>> Start PASSAGE GIVEN

What does it mean to belong in engineering? Who belongs in engineering? Where do libraries fit into this conversation? Many scholars have explored the concept of outreach, inclusion, accessibility, and belonging in these spaces. This project examines these questions and more by using a library of literature as a corpus for analysis. By moving beyond the standard literature review, the authors are able to examine the content of published material using textual analysis to look for high level connections and concepts not always apparent through initial reads.

At the heart of this work is a collection of published scholarship on belonging in STEM, with analysis of sources on Engineering. This library was created in Zotero, an open-source citation manager, and is available as a public group library for others to use. It was initially intended to support a literature review for future research projects, but it is itself useful as we seek to understand how other scholars consider belonging in their work.

>> End PASSAGE GIVEN
>> Start SUPPLIED DATA

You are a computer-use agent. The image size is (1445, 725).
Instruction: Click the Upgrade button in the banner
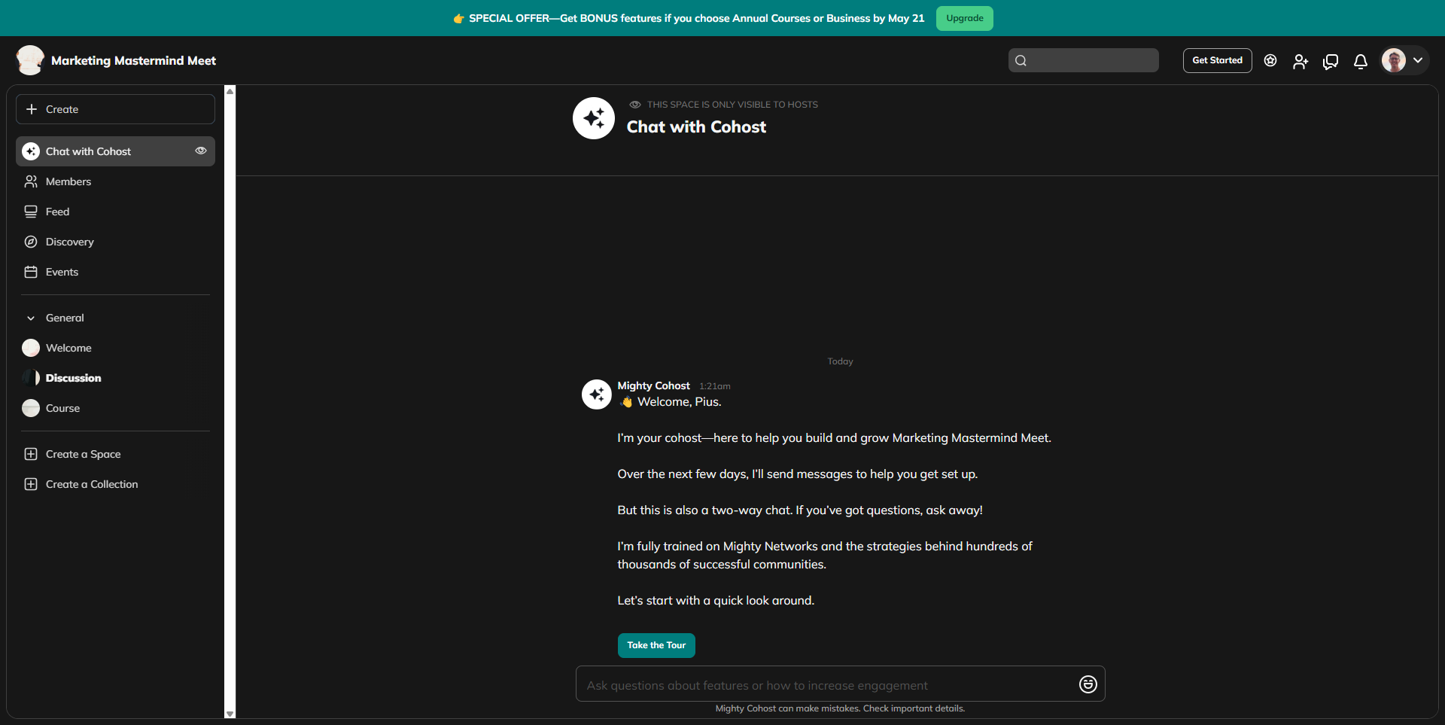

>> End SUPPLIED DATA

Please pick up the passage on belonging in engineering after its last sentence and continue it. The material here stands apart from the passage on belonging in engineering.

Voyant Tools is an open-source tool with the code available through GitHub. It is often used in the digital humanities, but it can be a useful tool for any STEM librarian looking to understand a corpus. Through the creation of this library, the authors are able to input all text across each library entry into this tool. They could then read and analyze each entry individually, or as a group. Various visual outputs, such as bubblelines and cirrus, allow the user to see the frequency of terms across the corpus, identify themes, and make connections across the larger body of work. Other tools within Voyant Tools include the creation of topics and proximity searching.

Through this paper and poster, the authors share how using open source tools, such as Zotero and Voyant Tools, can create a user-friendly, shareable corpus for analysis. The combination of these tools should present a novel method for any STEM librarian looking to expand their own analysis skills. The corpus created in Zotero will also serve a starting point for STEM librarians looking to begin their own library curated on belonging.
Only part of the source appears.